Hi,
We used CUDA function atomicADD() to implement dense matrix multiplication Y(N) = A(N*M) * X(M)
int n = threadIdx.x + blockDim.x*blockIdx.x;
int m = threadIdx.y + blockDim.y*blockIdx.y;
float tmp = 0.0;
if (n < N && m < M)
{
tmp = X[m] * A[n * M + m];
atomicAdd(&Y[n], tmp);
}
__syncthreads();
The kernel is called from
dim3 blockSize(BLOCK_SIZE, BLOCK_SIZE);
dim3 blockNum(N/BLOCK_SIZE+1, M/BLOCK_SIZE+1);
kernel<<<blockNum, blockSize>>>(X, Y, A, M, N);
We got different results for every run with this kernel.
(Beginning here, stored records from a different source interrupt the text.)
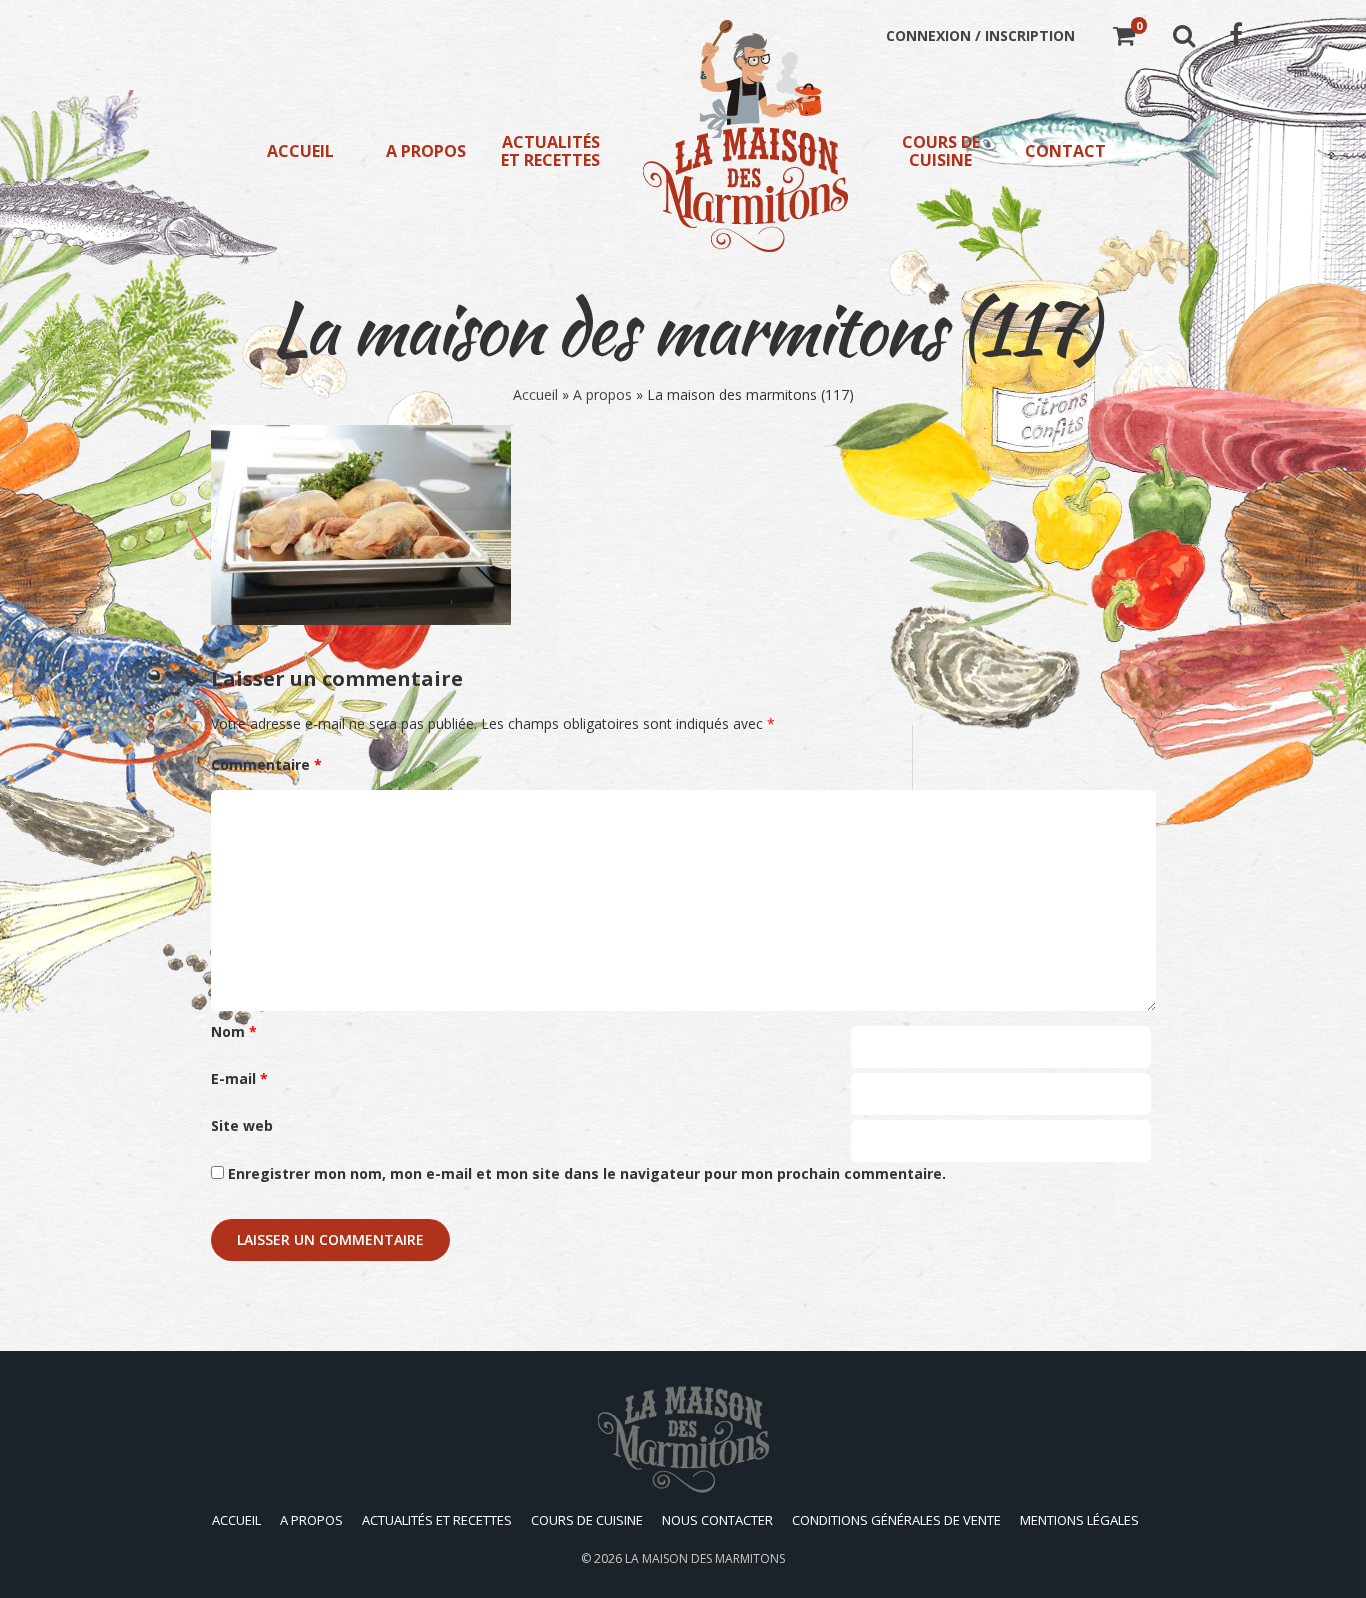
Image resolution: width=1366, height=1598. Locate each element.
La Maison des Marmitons (705, 1558)
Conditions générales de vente (896, 1520)
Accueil (300, 151)
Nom (234, 1031)
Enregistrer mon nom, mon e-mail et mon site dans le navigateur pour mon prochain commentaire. (587, 1173)
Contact (1065, 151)
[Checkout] (1124, 38)
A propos (426, 151)
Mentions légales (1079, 1520)
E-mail (239, 1078)
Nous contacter (717, 1520)
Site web (242, 1125)
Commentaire (266, 764)
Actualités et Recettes (550, 151)
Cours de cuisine (941, 151)
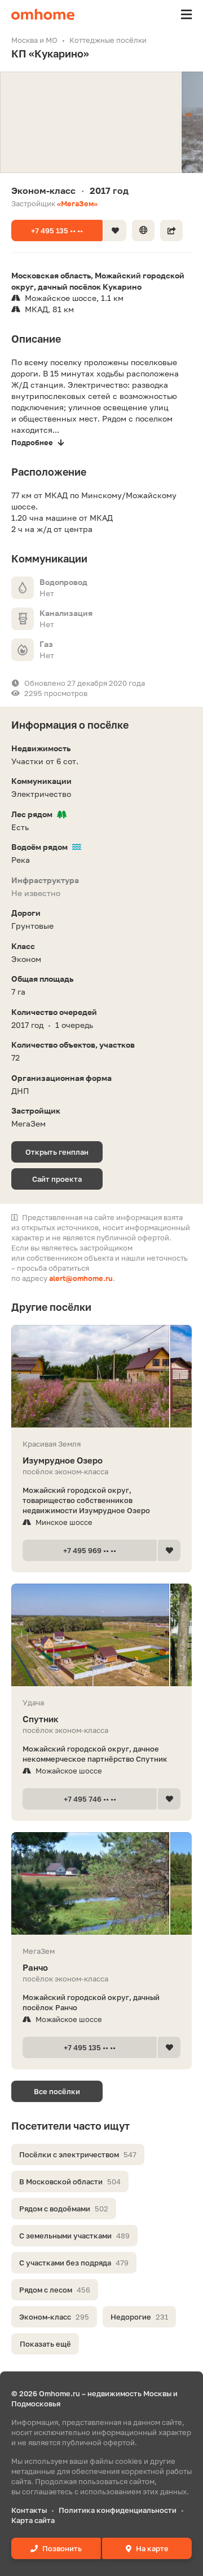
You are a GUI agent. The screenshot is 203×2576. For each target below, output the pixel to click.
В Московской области (70, 2181)
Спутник (41, 1719)
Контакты (29, 2510)
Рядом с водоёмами (63, 2208)
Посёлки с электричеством (77, 2154)
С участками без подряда (74, 2262)
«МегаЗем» (77, 203)
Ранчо (35, 1967)
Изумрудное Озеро (63, 1460)
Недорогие (139, 2316)
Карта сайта (33, 2520)
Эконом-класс (54, 2316)
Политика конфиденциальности (117, 2510)
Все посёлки (57, 2091)
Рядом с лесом (54, 2289)
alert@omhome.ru (81, 1278)
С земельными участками (74, 2235)
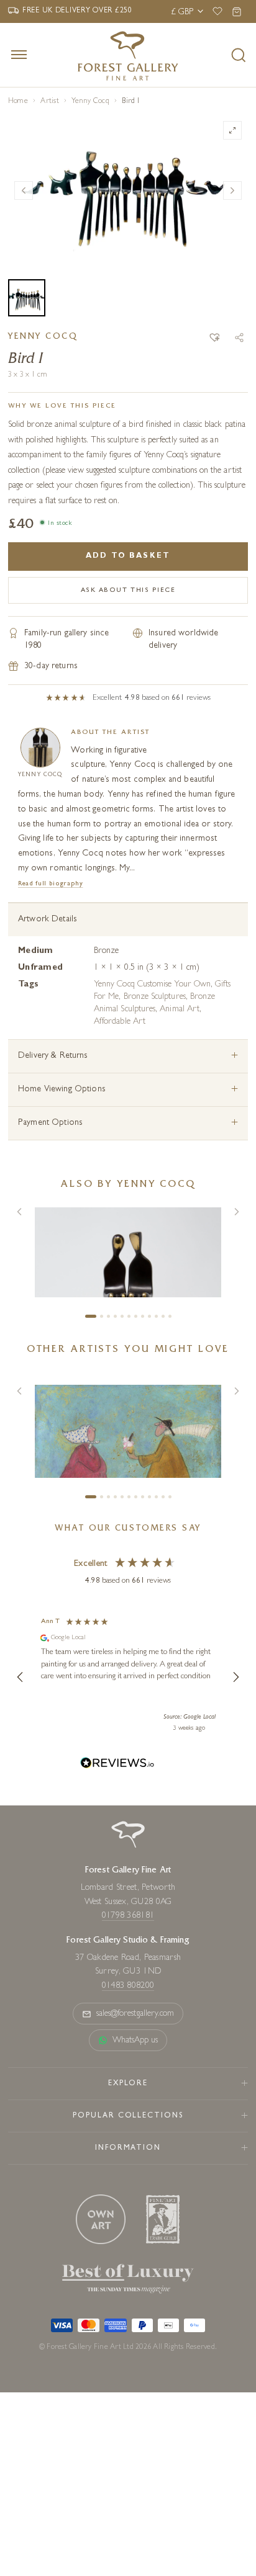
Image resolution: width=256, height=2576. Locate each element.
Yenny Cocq (90, 101)
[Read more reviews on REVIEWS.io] (117, 1765)
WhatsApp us (135, 2040)
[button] (214, 338)
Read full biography (50, 883)
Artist (49, 101)
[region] (128, 1677)
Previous (23, 190)
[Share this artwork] (239, 337)
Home (18, 101)
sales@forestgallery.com (135, 2014)
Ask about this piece (128, 590)
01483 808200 (128, 1986)
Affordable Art (119, 1021)
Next (232, 190)
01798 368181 (128, 1916)
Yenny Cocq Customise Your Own (152, 984)
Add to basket (128, 556)
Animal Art (179, 1009)
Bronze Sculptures (155, 997)
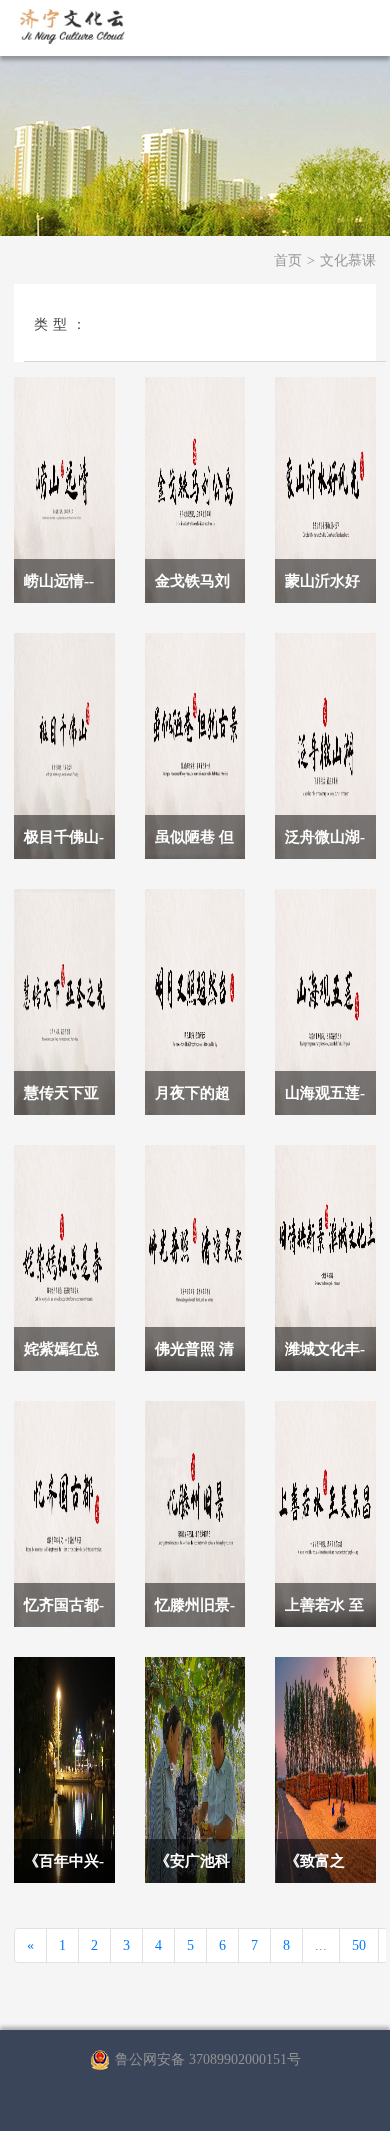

Naturally the random issue can be related to our code such as cumulative floating point arithmetic error. However, there is not the issue if the kernel is replaced with cublas , or the other implementation,
int n = threadIdx.x + blockIdx.x * blockDim.x;
float tmp = 0.;
if(n < N){
for(int m = 0; m < M; m++)
tmp += X[m] * A[n * M + m];
Y[n] += tmp;
}
__syncthreads();
we always get exact same results for all runs.
Did we do anything wrong with atomicAdd() ? Any comments for using the function atomicAdd ?
Thanks. /Jing